Making an online archive of all your bookmarked pages

Preserve Your Favorite Pages

© Lead Image © Roman Motizov, 123RF.com

© Lead Image © Roman Motizov, 123RF.com

Article from Issue 232/2020
Author(s):

If you have a large collection of bookmarked pages, it's worth protecting! With the right scripts, you can create an archive so you never lose access to all your favorite web pages.

The World Wide Web is so embedded in our lives that we often forget how ephemeral it is. Search engines can find content, but they can't ensure that the content is easily accessible over time [1]. Bookmarks are useful for storing information about websites, but you never know when the page will change or go offline.
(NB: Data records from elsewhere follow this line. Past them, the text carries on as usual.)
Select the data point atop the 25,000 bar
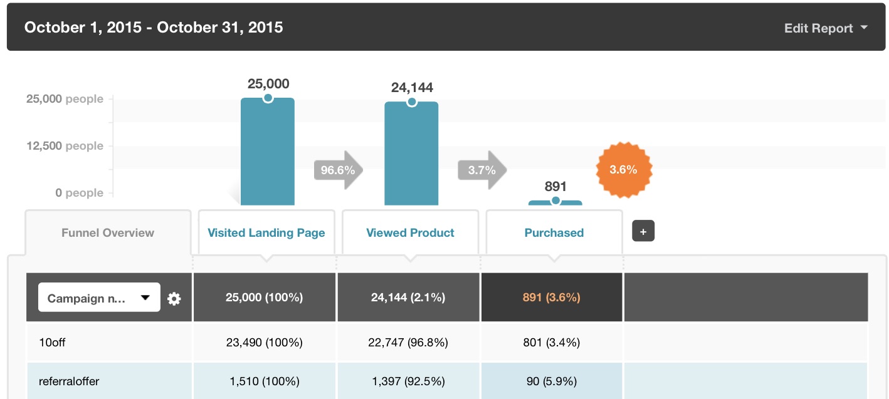Viewport: 889px width, 399px height. coord(268,98)
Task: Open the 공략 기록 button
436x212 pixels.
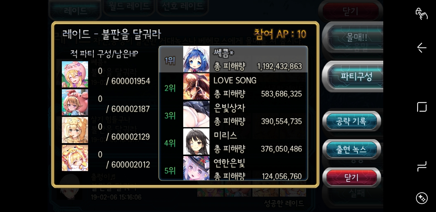Action: click(x=351, y=121)
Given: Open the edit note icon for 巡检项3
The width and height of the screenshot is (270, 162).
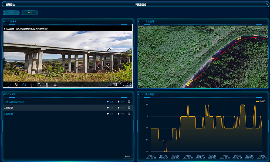Looking at the screenshot, I should click(x=129, y=114).
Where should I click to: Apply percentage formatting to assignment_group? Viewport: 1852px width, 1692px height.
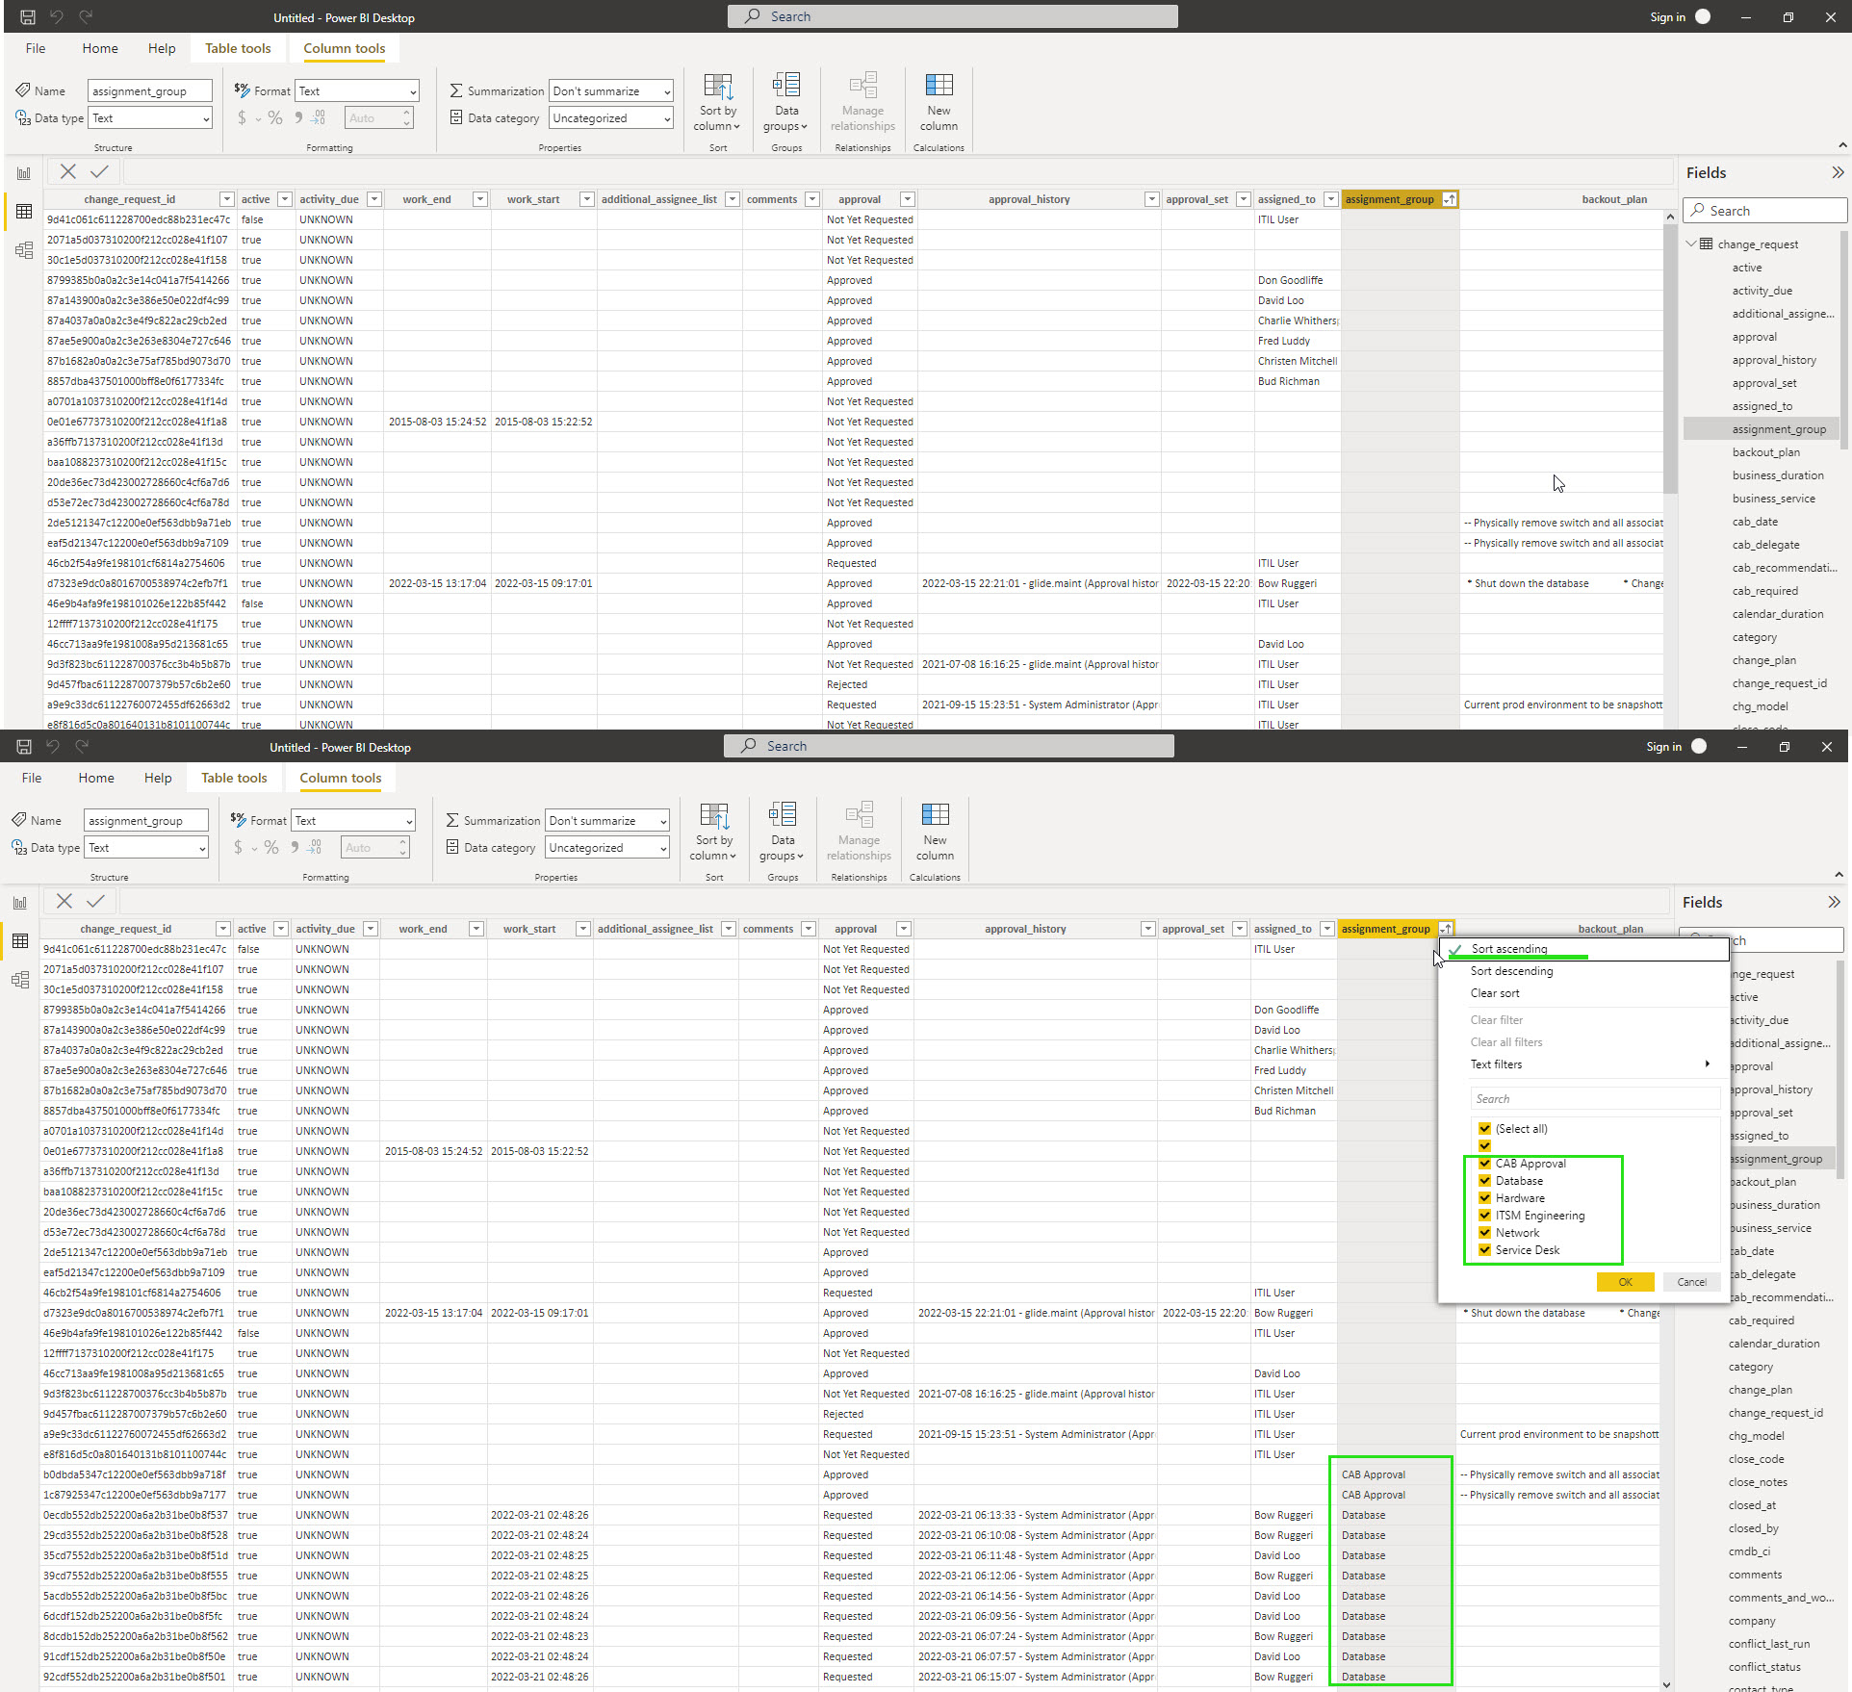pos(275,117)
The only way to be sure you have permanent access to web content is to archive a copy of the page on your own system.

I used to archive web pages with the Scrapbook extension for Firefox [2]. Today, you can do the same thing with add-ons like WebScrapBook [3] or SingleFile [4], but none of these ready-made solutions offer the scale, flexibility, and ease-of-use I need for my personal web archive. I need a solution that can handle thousands of bookmarks and has the following features:

  • A searchable index of all bookmarks, usable from any device
  • A link to a personal, automatically archived copy of the page referenced in the bookmark

Because no single tool provides all the functionality I need, I have created my own solution using the Shaarli [5] bookmark manager, the ArchiveBox [6] self-hosted web archive tool, and a couple of custom scripts to glue it all together.

Shaarli and ArchiveBox

Shaarli describes itself as a "minimalist… database-free bookmarking service." Figures 1 and 2 show the Shaarli main window and picture wall with the default theme.
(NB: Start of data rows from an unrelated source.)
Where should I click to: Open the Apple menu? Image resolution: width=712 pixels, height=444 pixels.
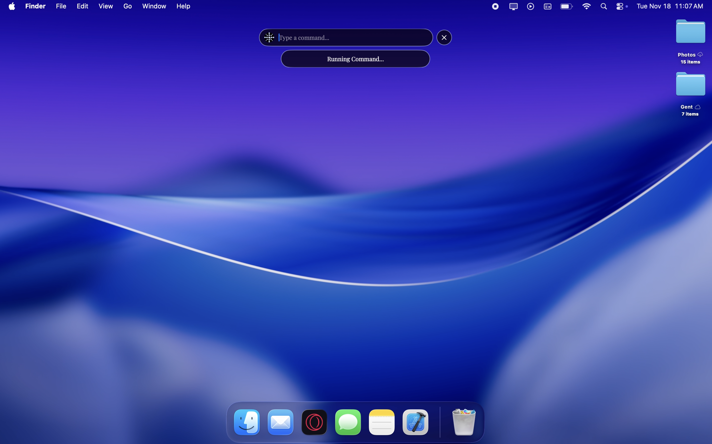click(x=12, y=6)
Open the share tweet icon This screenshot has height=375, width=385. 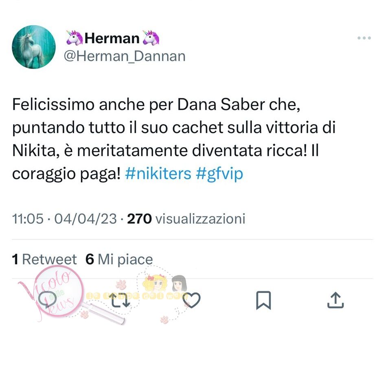[x=335, y=300]
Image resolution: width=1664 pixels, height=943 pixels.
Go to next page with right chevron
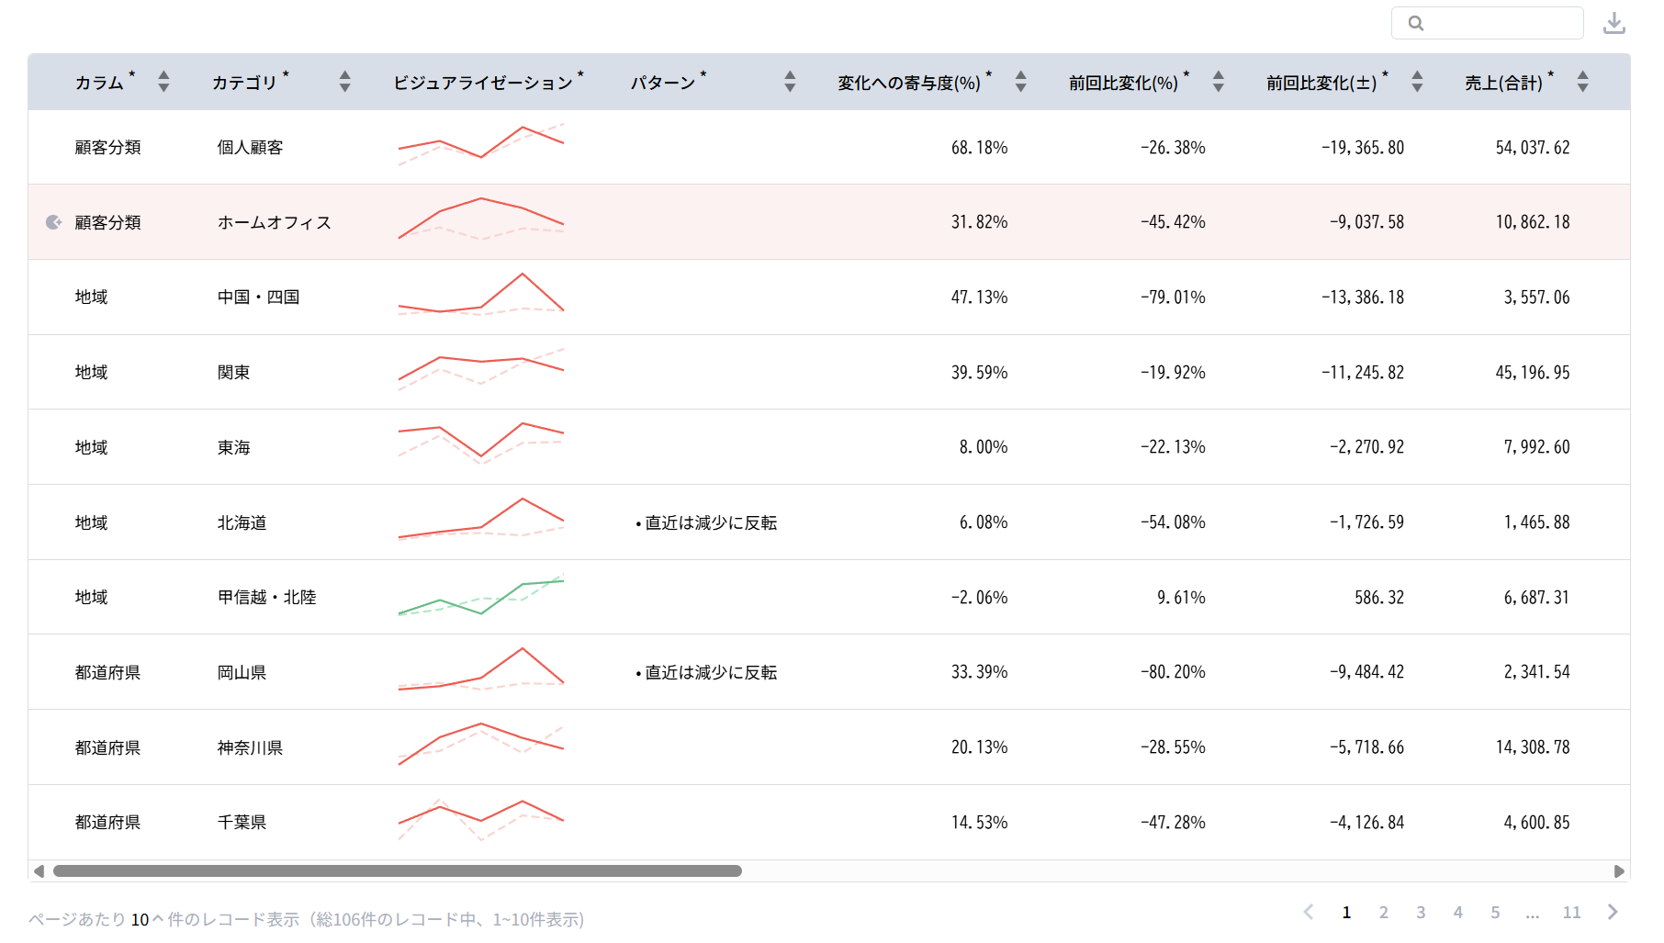click(1613, 912)
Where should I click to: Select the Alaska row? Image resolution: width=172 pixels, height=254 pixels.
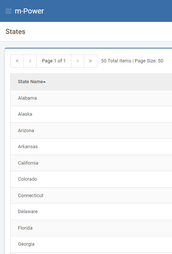(91, 114)
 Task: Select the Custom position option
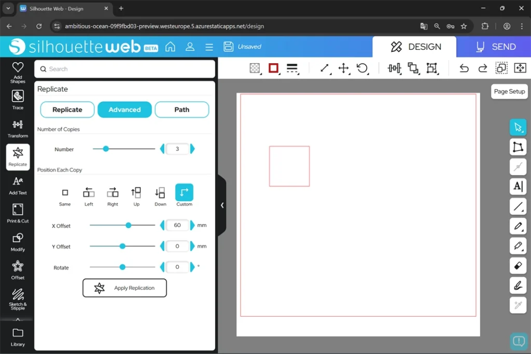pos(184,195)
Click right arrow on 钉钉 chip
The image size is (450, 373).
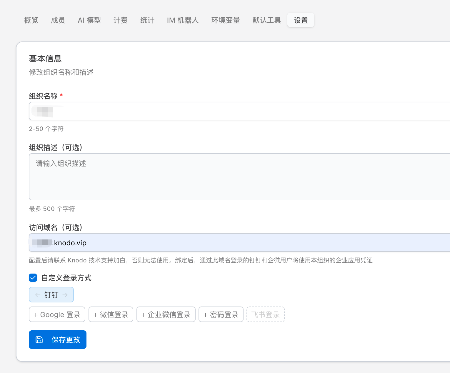pos(65,295)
Figure 1: The Shaarli bookmark manager, as it appears to anonymous users.
Figure 2: Shaarli can also display bookmarks as a snapshot gallery.
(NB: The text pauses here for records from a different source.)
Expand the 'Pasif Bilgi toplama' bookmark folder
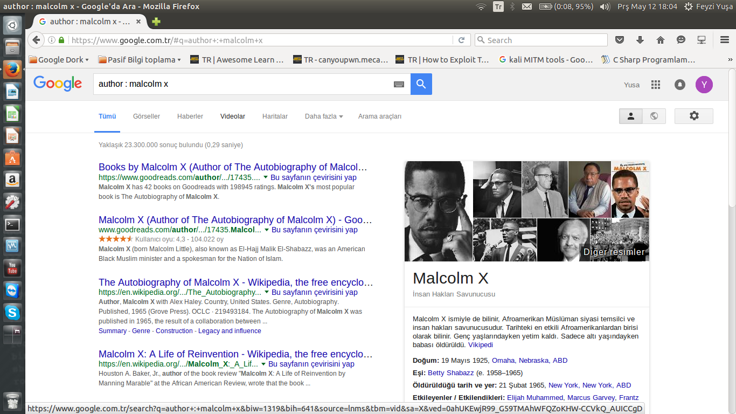The height and width of the screenshot is (414, 736). [140, 60]
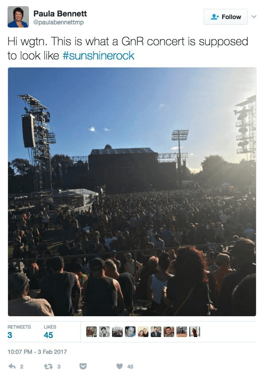Open Paula Bennett's profile avatar
This screenshot has height=377, width=264.
(18, 17)
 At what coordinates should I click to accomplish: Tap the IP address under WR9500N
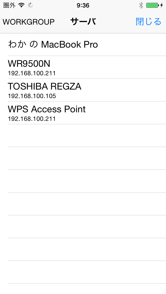point(32,74)
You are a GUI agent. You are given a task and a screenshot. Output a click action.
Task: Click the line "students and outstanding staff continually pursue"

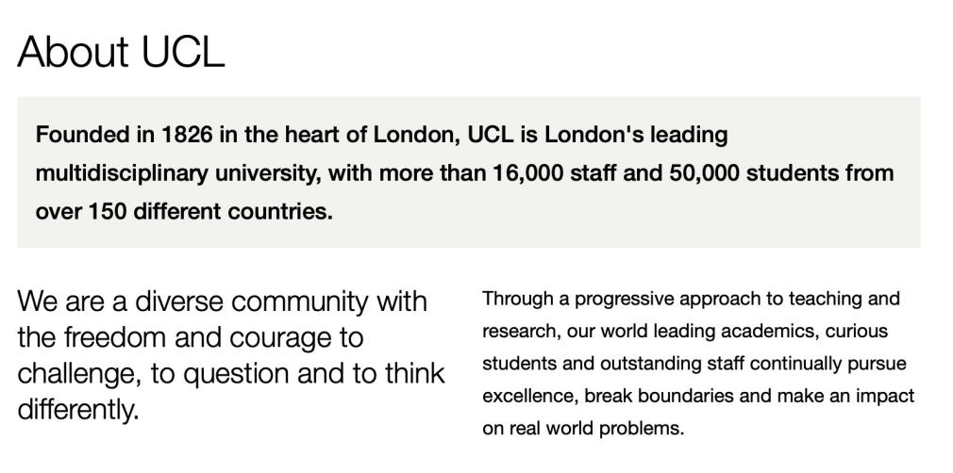[694, 364]
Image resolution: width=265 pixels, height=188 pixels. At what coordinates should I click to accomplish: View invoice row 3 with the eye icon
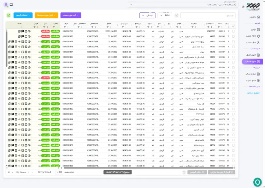(29, 42)
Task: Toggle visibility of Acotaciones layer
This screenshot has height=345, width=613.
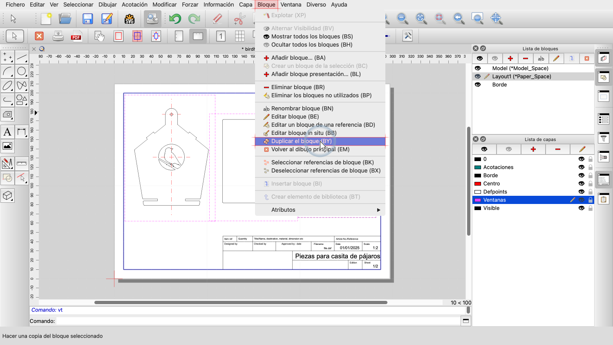Action: click(581, 167)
Shaarli needs a web server configured to serve PHP pages over HTTPS connections. Once that requirement is satisfied, just upload the Shaarli files where the web server can find them, and then load the Shaarli home page in your browser. Set a user name and password and then click on enable the REST API. Drag the Shaarli bookmarklet to your browser's toolbar. The API setting makes it possible to export bookmarks, and the bookmarklet opens the Shaarli pop-up window shown in Figure 3.

Figure 3: The Shaarli pop-up window to add and tag new bookmarks.

ArchiveBox is a Python-based, command-line front end to the wget and youtube-dl downloaders, the pywb "web recorder," and a headless version of the Chromium browser. To use ArchiveBox, just give it all the URLs you wish for it to archive. ArchiveBox will save copies of the web pages in several formats, including PDF (with JavaScript and multimedia), a single-file WAR archive, and graphic versions. ArchiveBox also generates one index per page of all the formats it archives (see Figure 4), as well as a general index.

Figure 4: ArchiveBox lists all of one web page's archived formats: HTML, PDF, screenshot, and more.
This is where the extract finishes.